┌────────

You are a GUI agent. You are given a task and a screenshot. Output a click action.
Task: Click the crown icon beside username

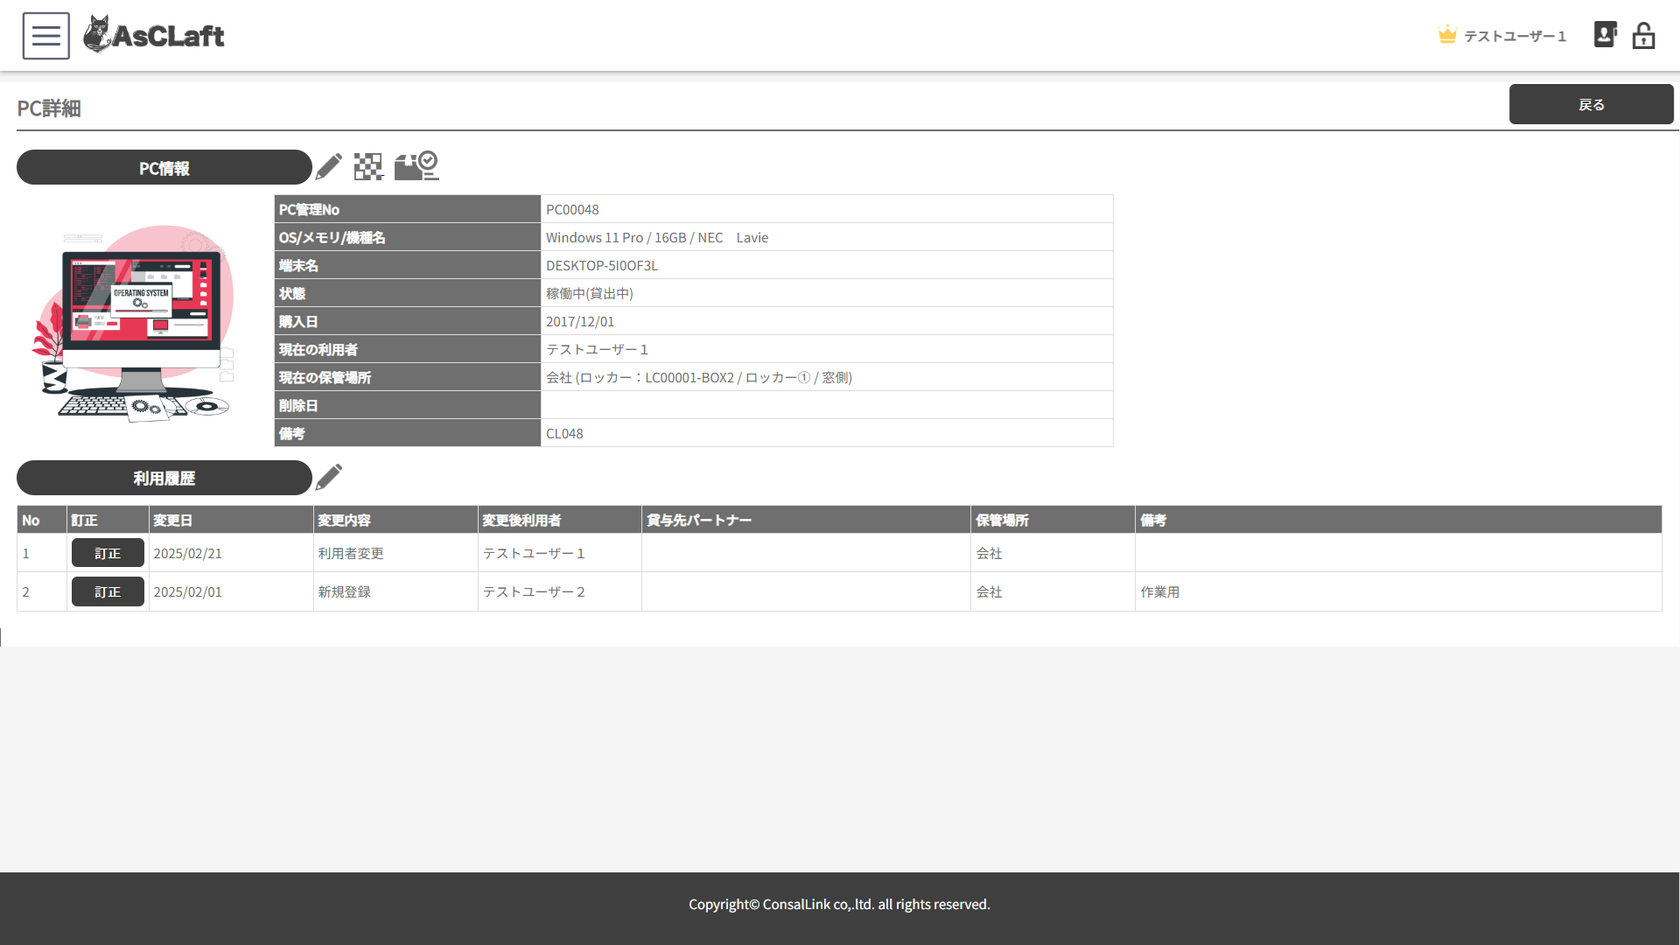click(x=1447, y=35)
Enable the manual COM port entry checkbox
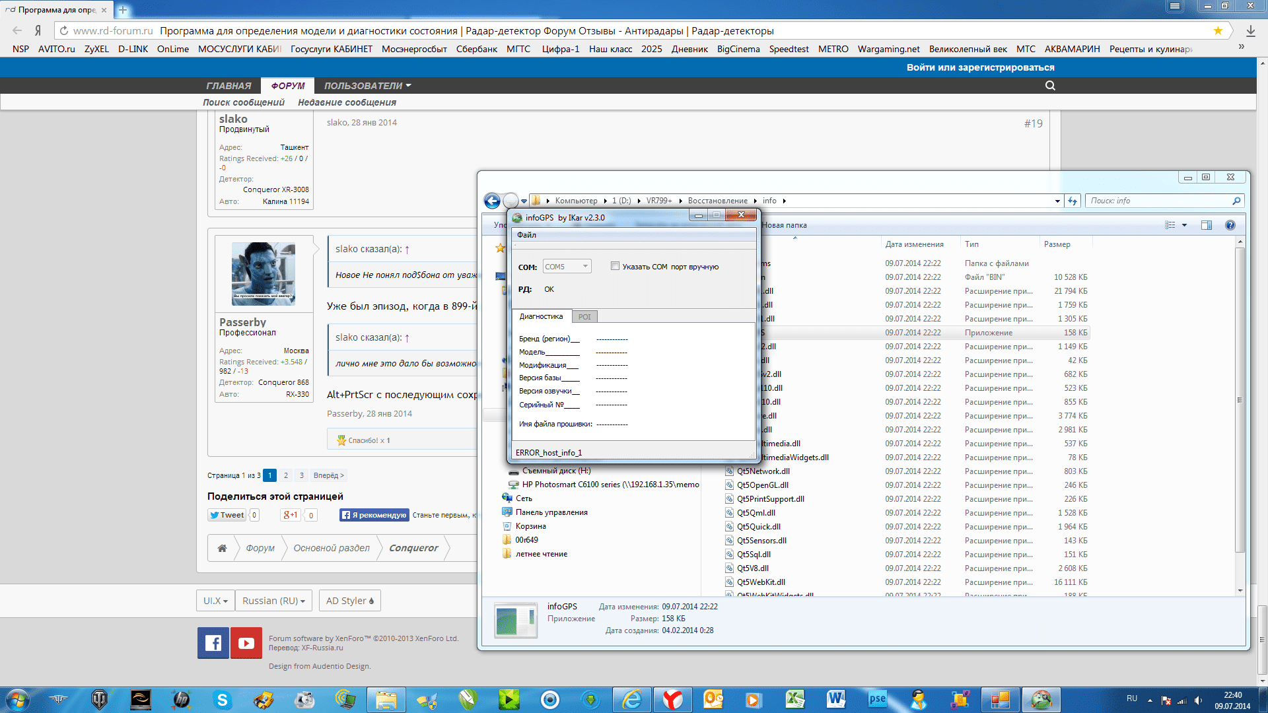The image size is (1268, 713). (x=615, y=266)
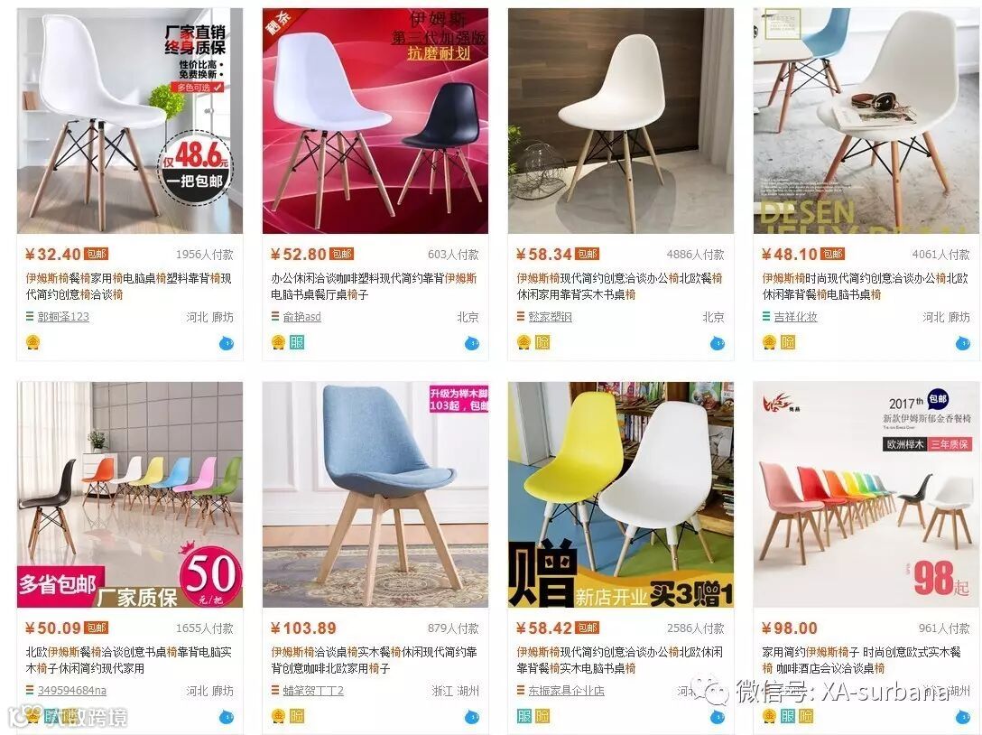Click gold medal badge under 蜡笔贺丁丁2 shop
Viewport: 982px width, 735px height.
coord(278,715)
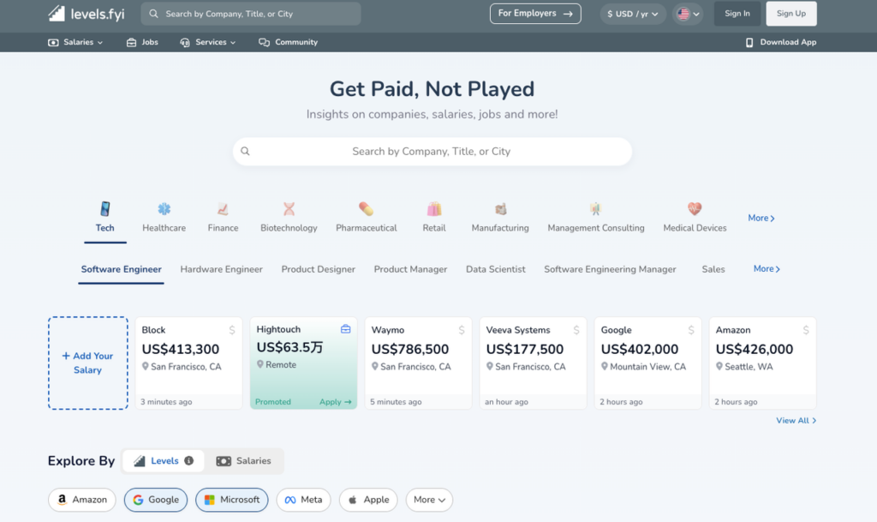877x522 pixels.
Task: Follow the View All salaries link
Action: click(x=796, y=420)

└────────
┌────────

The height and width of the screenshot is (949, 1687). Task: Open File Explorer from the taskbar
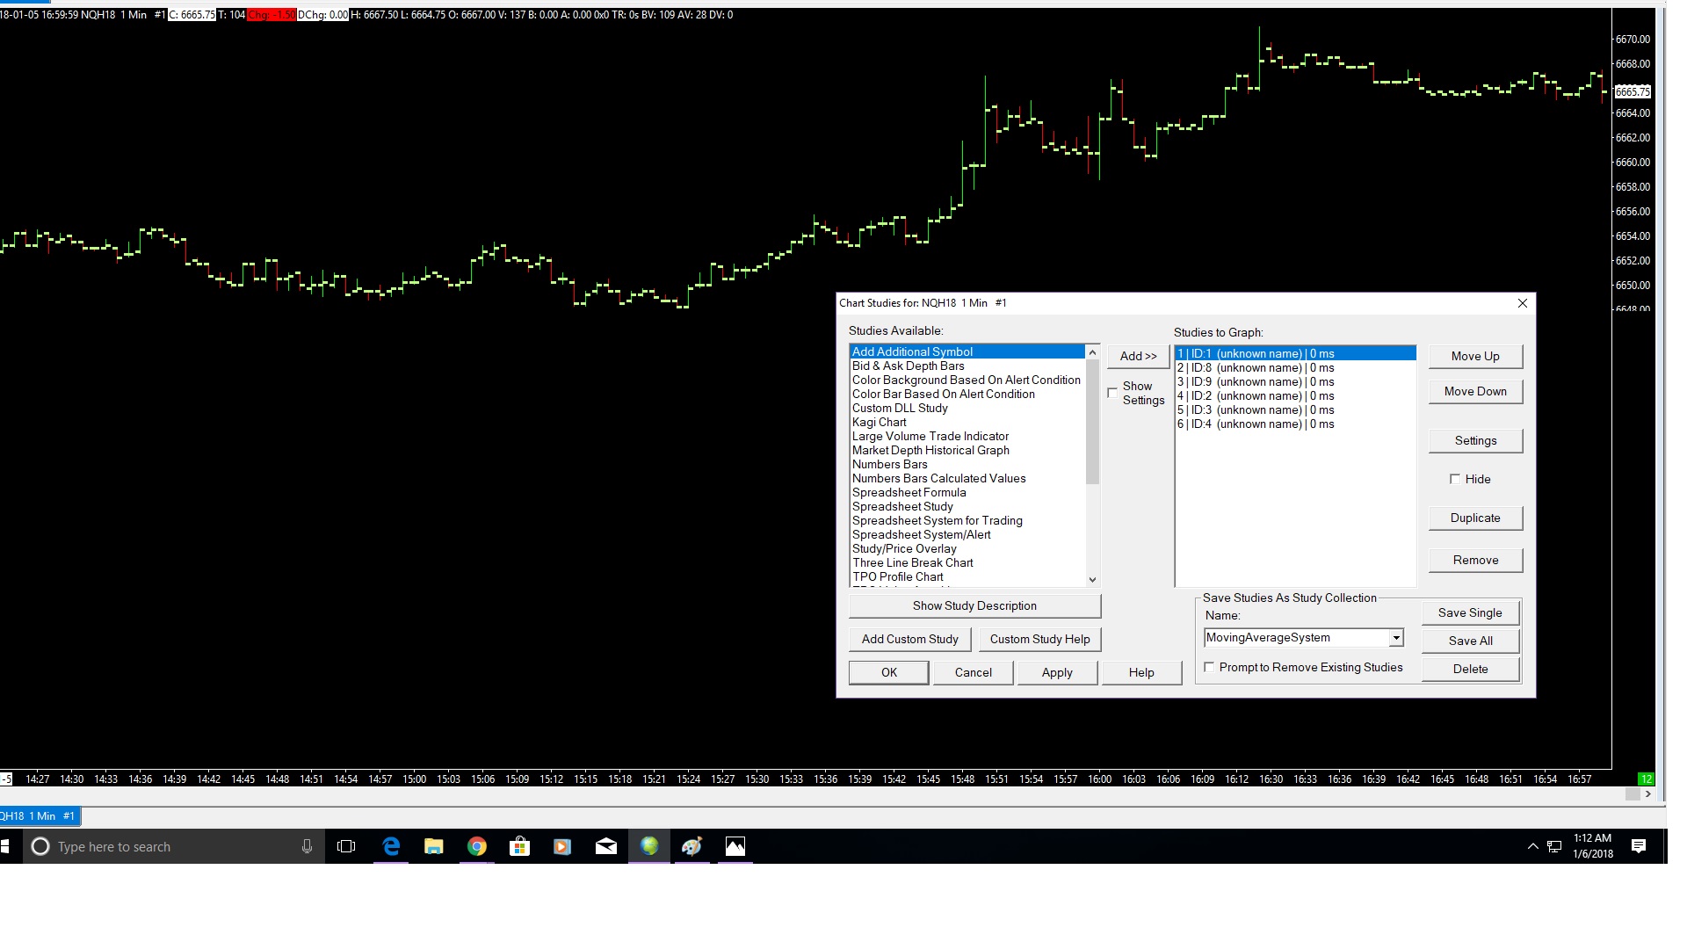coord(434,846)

└────────
┌────────

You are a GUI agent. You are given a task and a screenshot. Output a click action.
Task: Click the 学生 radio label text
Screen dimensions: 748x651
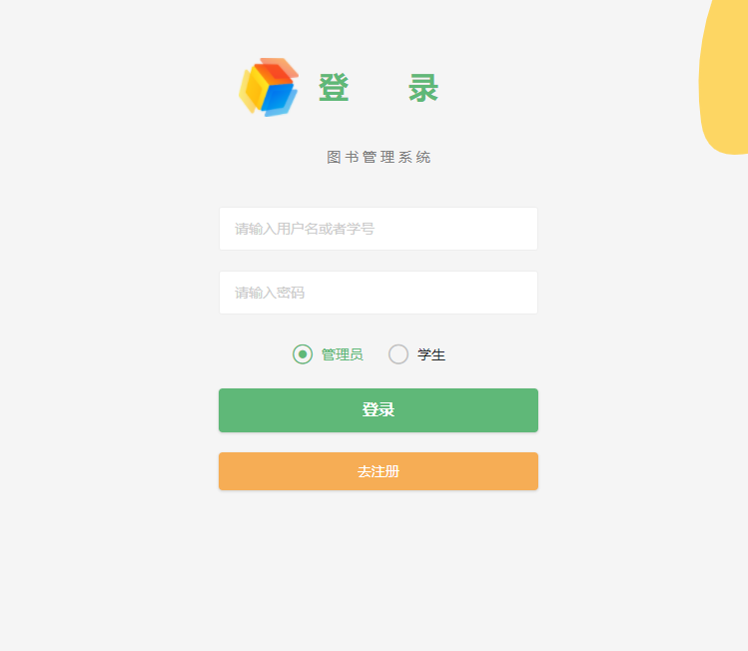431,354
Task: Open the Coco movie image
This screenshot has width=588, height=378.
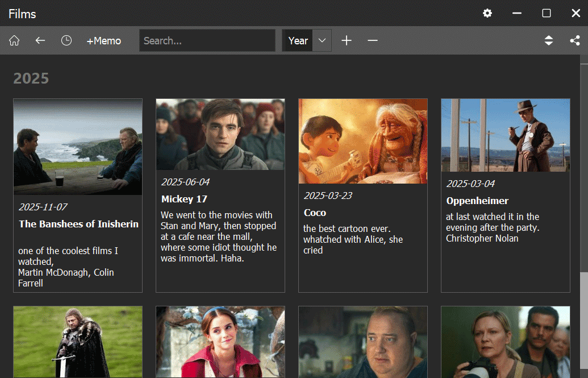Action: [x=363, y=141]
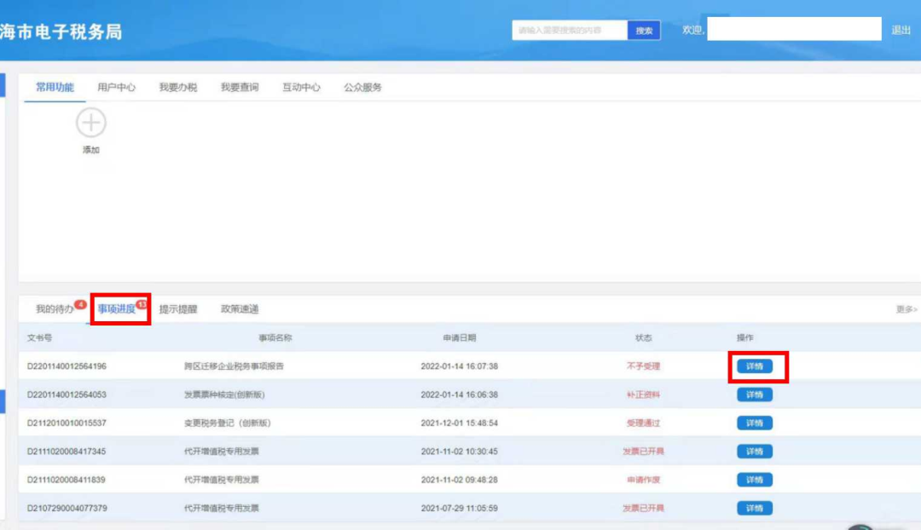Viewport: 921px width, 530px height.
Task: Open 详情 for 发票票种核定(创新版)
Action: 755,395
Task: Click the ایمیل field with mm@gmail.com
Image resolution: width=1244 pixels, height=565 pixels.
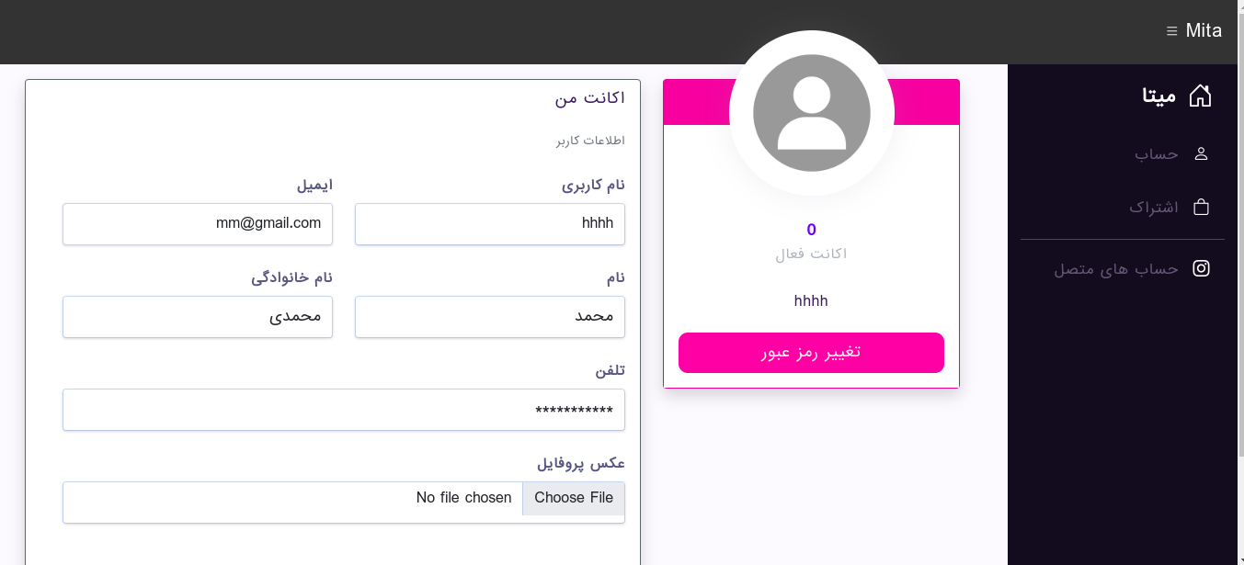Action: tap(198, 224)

└────────

AUFGABENSTELLUNG:
Geben Sie den Abschnitt von der Zeile mit „The height and“ bis zur Zeile mit „coord(434,846)“ einschließlich beider Zeilen unverändert aus. Lassen Sie die Bilder dabei weg.

LÖSUNG:
The height and width of the screenshot is (949, 1687). Task: Open File Explorer from the taskbar
coord(434,846)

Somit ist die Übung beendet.